* **Problem description**
Copy each line of the data below with the word "данных".

* **Records**
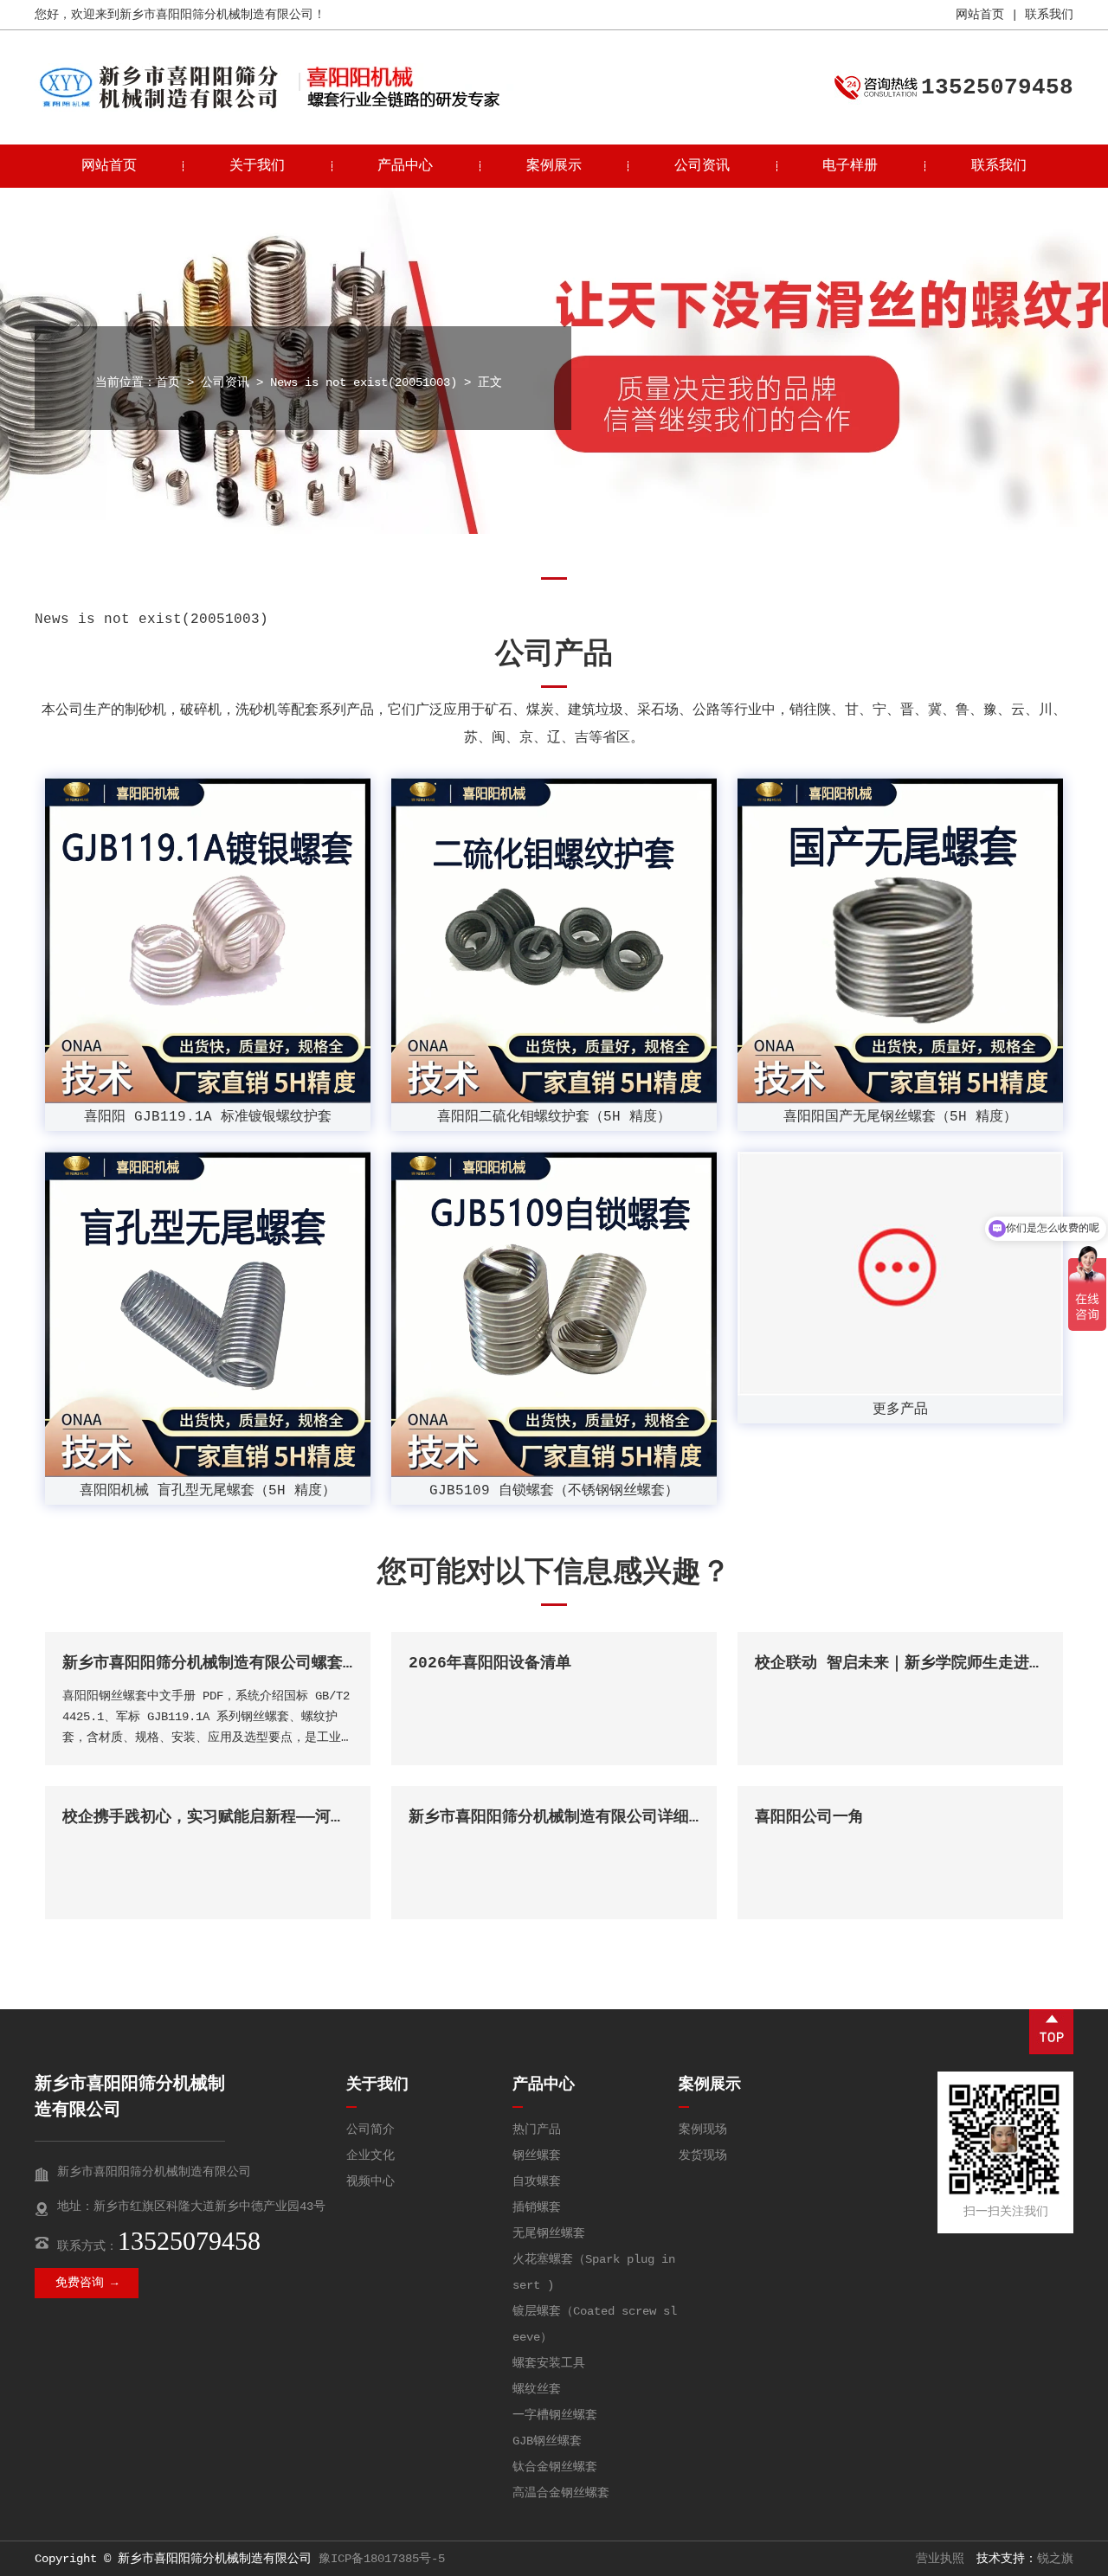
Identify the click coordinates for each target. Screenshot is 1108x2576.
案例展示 (554, 166)
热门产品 (536, 2129)
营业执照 (940, 2559)
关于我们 (257, 166)
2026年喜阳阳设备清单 (490, 1663)
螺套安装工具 (548, 2363)
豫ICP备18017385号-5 (382, 2559)
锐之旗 (1055, 2559)
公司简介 (370, 2129)
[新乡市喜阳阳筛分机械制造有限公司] (158, 108)
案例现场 (703, 2129)
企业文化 (370, 2155)
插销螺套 (536, 2207)
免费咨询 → (86, 2283)
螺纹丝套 (536, 2389)
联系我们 (1049, 15)
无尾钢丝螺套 (548, 2233)
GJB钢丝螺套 (547, 2441)
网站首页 (980, 15)
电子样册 (850, 166)
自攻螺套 (536, 2181)
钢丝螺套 (536, 2155)
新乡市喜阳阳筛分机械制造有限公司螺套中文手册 (233, 1663)
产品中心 (405, 166)
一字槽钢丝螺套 (554, 2415)
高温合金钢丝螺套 (560, 2493)
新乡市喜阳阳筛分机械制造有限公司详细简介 (564, 1817)
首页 (168, 382)
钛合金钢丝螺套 (554, 2467)
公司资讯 (702, 166)
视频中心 (370, 2181)
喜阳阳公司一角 (809, 1817)
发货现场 (703, 2155)
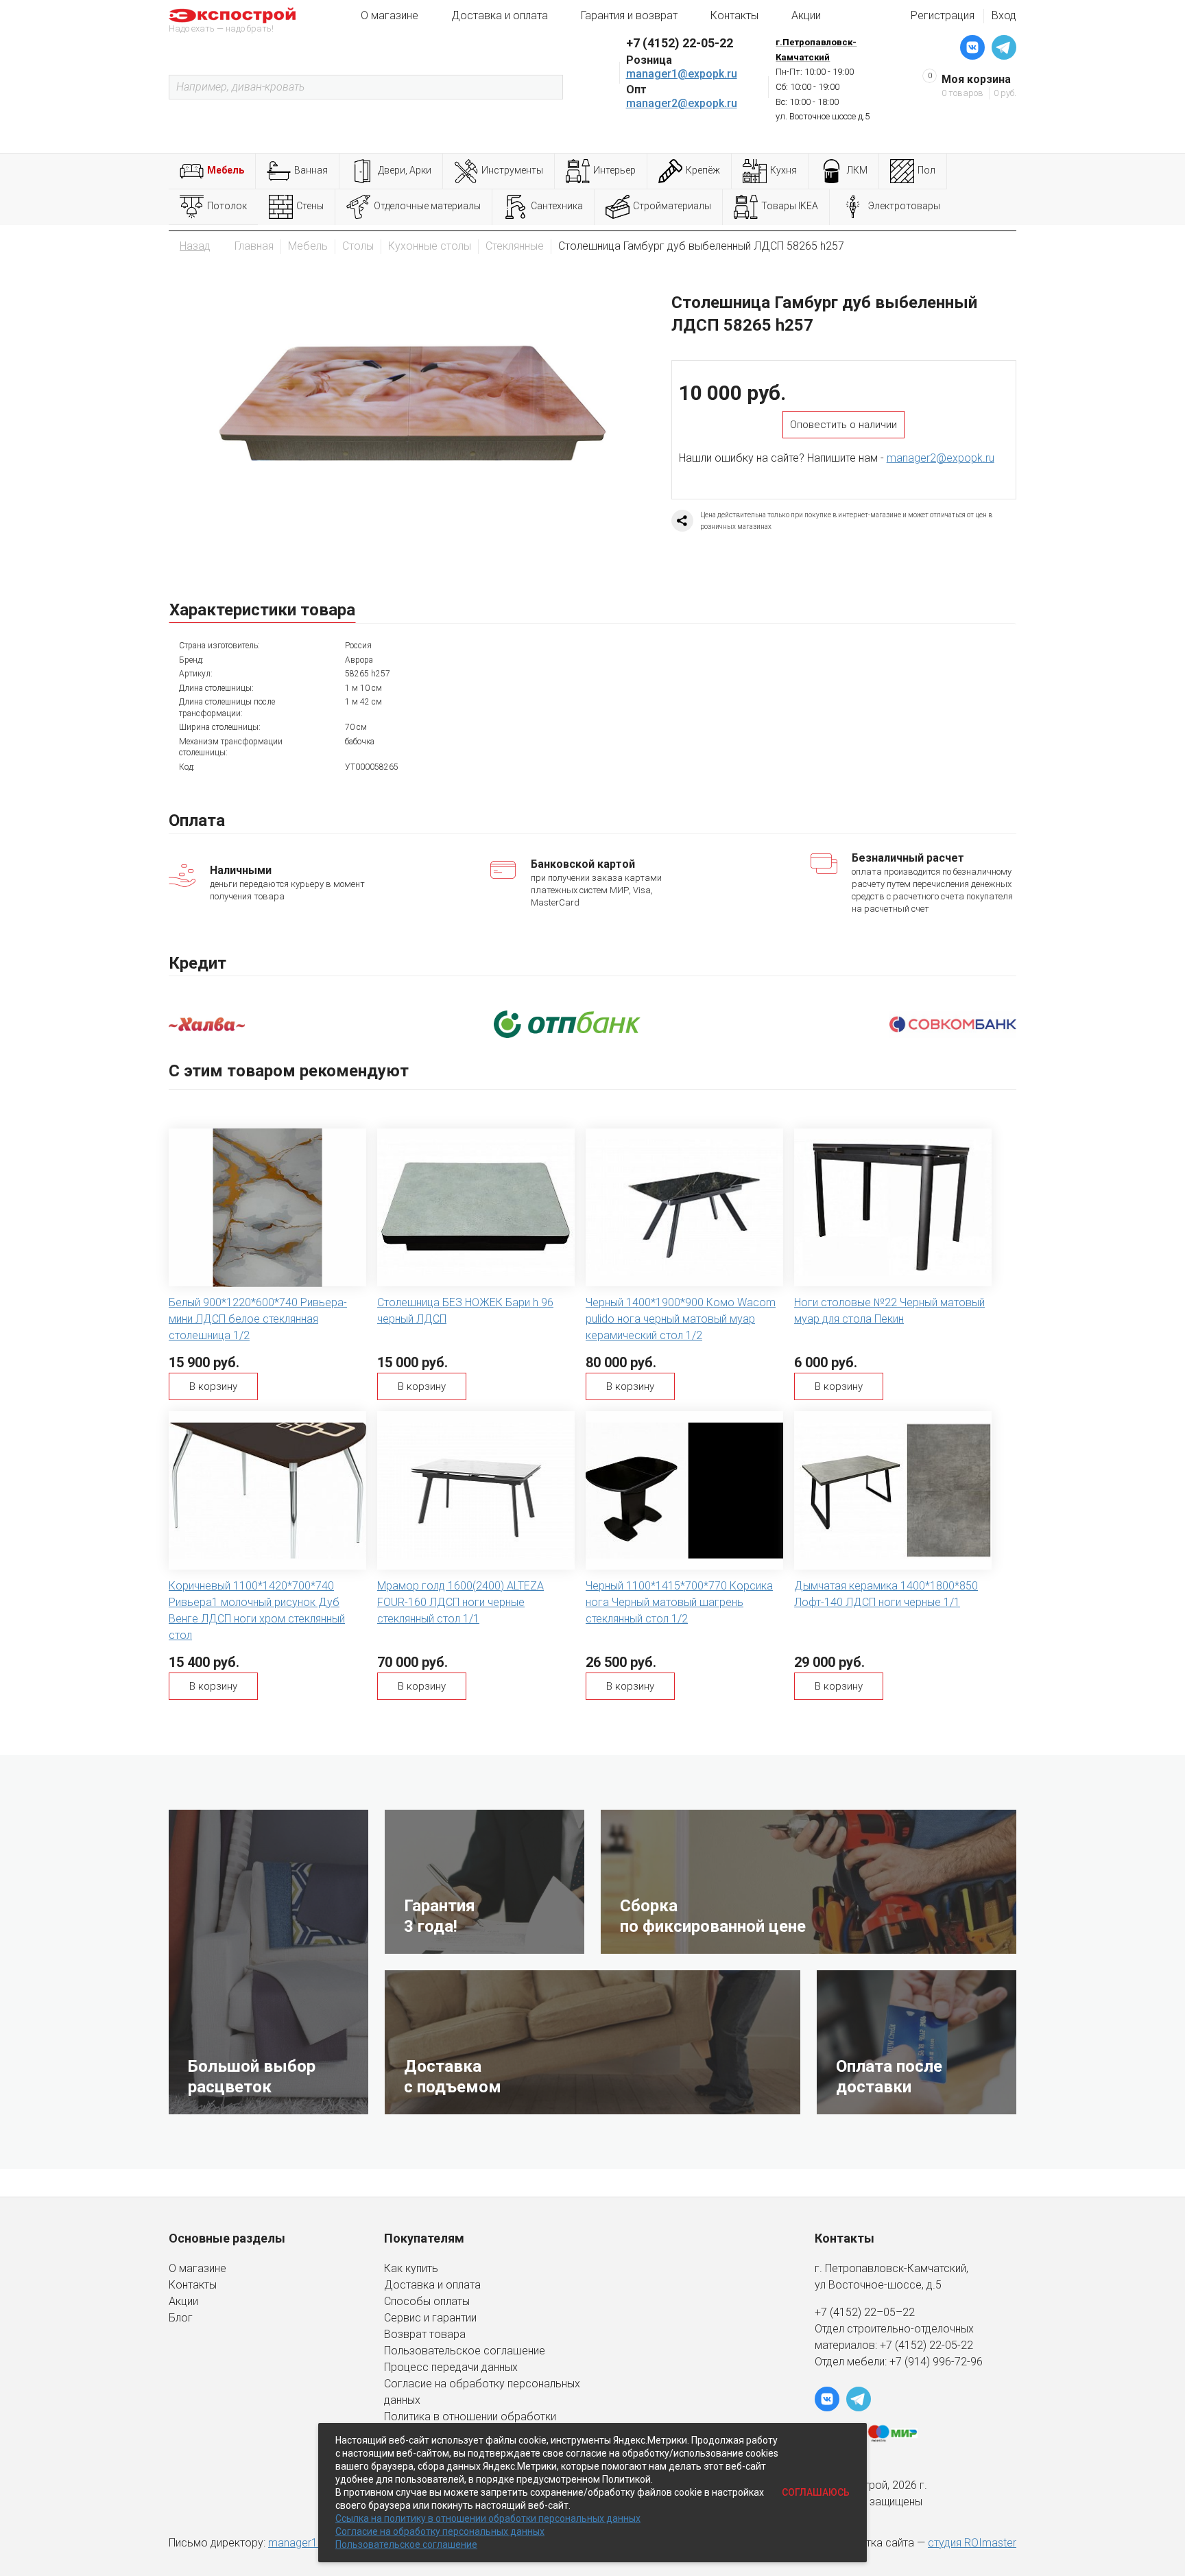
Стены (310, 205)
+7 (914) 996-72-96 (936, 2361)
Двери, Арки (404, 170)
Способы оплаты (427, 2301)
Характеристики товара (262, 609)
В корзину (213, 1386)
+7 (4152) (904, 2345)
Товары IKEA (789, 205)
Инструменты (512, 170)
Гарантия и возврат (629, 15)
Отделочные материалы (427, 205)
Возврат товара (425, 2334)
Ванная (311, 170)
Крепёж (703, 170)
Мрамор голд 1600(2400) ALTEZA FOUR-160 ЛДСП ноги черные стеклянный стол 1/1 (460, 1602)
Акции (806, 15)
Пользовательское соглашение (464, 2350)
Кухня (783, 170)
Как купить (411, 2268)
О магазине (389, 15)
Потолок (227, 205)
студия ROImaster (972, 2542)
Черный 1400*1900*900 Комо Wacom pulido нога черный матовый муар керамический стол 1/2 (681, 1319)
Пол (926, 170)
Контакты (734, 15)
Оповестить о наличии (843, 424)
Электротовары (904, 205)
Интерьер (614, 170)
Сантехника (557, 205)
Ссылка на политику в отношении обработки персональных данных (488, 2518)
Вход (1004, 15)
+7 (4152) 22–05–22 (865, 2312)
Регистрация (942, 15)
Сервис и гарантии (430, 2317)
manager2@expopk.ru (681, 103)
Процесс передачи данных (451, 2367)
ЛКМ (857, 170)
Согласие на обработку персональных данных (439, 2531)
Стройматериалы (672, 205)
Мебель (225, 170)
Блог (181, 2317)
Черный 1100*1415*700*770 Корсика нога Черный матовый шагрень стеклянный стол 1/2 (679, 1602)
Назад (195, 245)
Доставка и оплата (499, 15)
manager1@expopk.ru (681, 73)
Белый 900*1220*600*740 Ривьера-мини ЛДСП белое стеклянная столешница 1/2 (258, 1319)
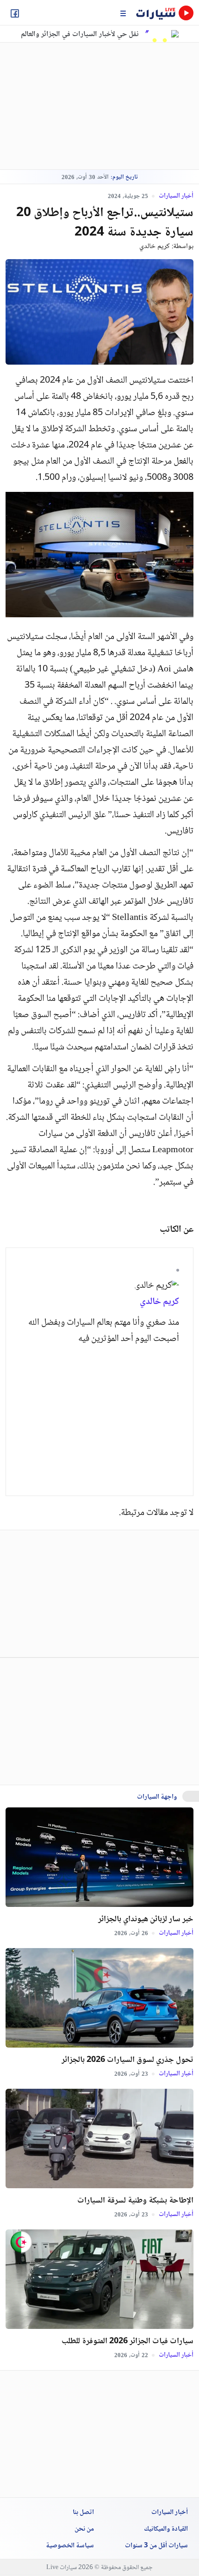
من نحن (84, 2529)
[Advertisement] (84, 106)
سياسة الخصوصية (70, 2546)
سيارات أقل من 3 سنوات (156, 2546)
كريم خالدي (154, 246)
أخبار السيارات (175, 196)
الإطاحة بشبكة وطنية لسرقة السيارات (135, 2200)
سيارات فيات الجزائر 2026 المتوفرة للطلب (127, 2341)
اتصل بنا (83, 2513)
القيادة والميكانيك (166, 2529)
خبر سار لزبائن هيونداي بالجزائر (145, 1919)
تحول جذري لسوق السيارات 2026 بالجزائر (127, 2060)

* **Task response**
Ссылка на политику в отношении обработки персональных данных (488, 2518)
Процесс передачи данных (451, 2367)
Согласие на обработку персональных данных (439, 2531)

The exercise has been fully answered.